Foy got the OK last September to integrate the PatientSafe Solutions mobile platform, and went about equipping nurses and staff with the devices to improve real-time communications and scan patient medications. Later this year, staff will be able to use the devices to register and track infants, match specimen collections with patients, and scan blood products to make sure they’re going to and coming from the right departments.
Along the way, Foy expects that clinicians will be able to reduce the number of devices they carry with them, from four to three or even less. And she hopes to someday cut in half the hospital’s fleet of 42 mobile computers-on-wheels (COWS, which generally cost about $5,000 apiece, according to industry estimates).
“We’re reducing our footprint,” she says, “and making it easier for (clinicians and staff) to do the things they need to do” without running around looking for people, COWs or open computer stations.
And it all starts with a smartphone.
Onslow is part of a growing trend in healthcare, according to recent research by Spyglass Consulting. Some 63 percent of health systems surveyed by the California-based consultant are deploying or plan on implementing a mHealth communications platform of at least 500 smartphones within the next 12 to 18 months. And 44 percent of those organizations have a comprehensive strategy in place that looks at smartphones as more than just a communications tool.
“The strategies are evolving,” says Gregg Malkary, managing director of the Spyglass Consulting Group. “Hospitals and health systems are finding that you can do a lot more on a platform with a common workflow engine that just communication. Care coordination means a lot more these days.”

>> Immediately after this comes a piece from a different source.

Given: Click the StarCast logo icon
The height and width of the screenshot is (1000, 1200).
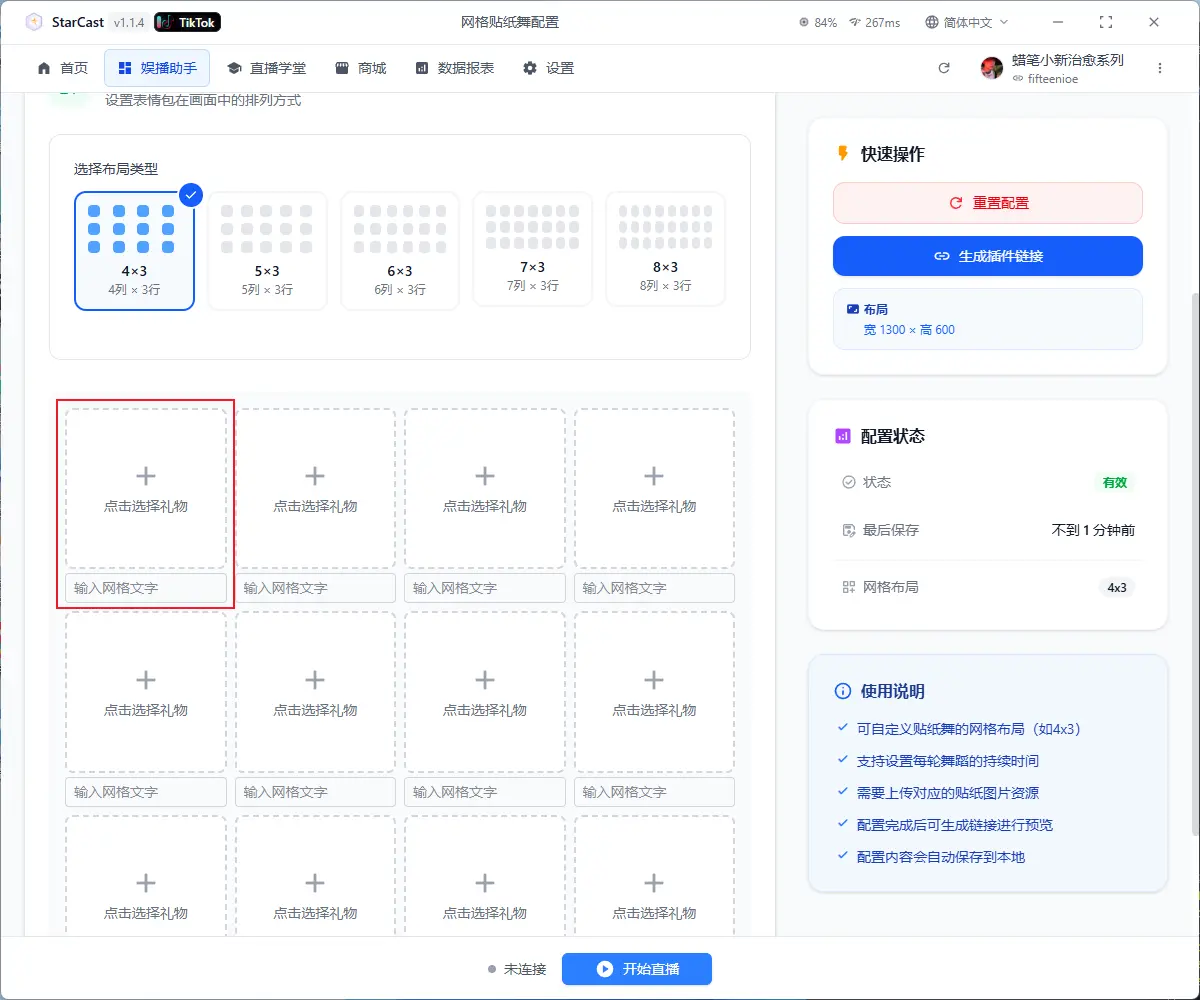Looking at the screenshot, I should point(34,22).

“While initial deployments are often limited to support clinical messaging between nurses and their support staff within targeted medical departments, many organizations quickly expand the scope and usage models to include all hospital workers and workflows across medical departments, standalone hospitals and ambulatory environments and clinics,” Malkary said in a press release accompanying the study.
Foy agrees. “Everyone has a device,” she says, ranging from doctors and nurses to maintenance and custodial staff, registration, even landscaping, gift shop and cafeteria workers. And they can all be connected to improve clinical workflows and, ultimately, the patient experience.
Foy says she encountered the expected hesitance from staff who don’t like to try new things but had “a handful of nurses who are really gung-ho about what this can do.” There was very little push-back from patients as well, she says, save for the one ER visitor who became upset when he thought a nurse was using her personal phone to make a call, then was skeptical that a hospital would buy iPhones for all of its employees.
“It’s been a learning experience for everyone,” she says.
Just as important, an enterprise-wide smartphone platform doesn’t preclude a bring-your-own-device (BYOD) strategy, says Foy. For doctors who move about frequently from building to building or campus to campus, or from their home or office to the hospital, Onslow will be leveraging an app that enables them to access the platform from their device.
‘That’s what keeps the doctors in the loop,” says Malkary.
That’s also one of the selling points in a deployment that can cost health systems millions of dollars, he adds.
“Today’s solutions are complex,” adds Malkary, who doesn’t see much value in text-message-only platforms because they’re too limited in scope. “And they have to be flexible because it takes an incredible amount of leadership and investment” to get them up and running.
At Onslow, Foy has her own ideas as to where to go next with the platform.
“I think there’s a lot more you can do with the device just to streamline processes,” she says. “There’s a lot of potential for communications even outside the hospital.”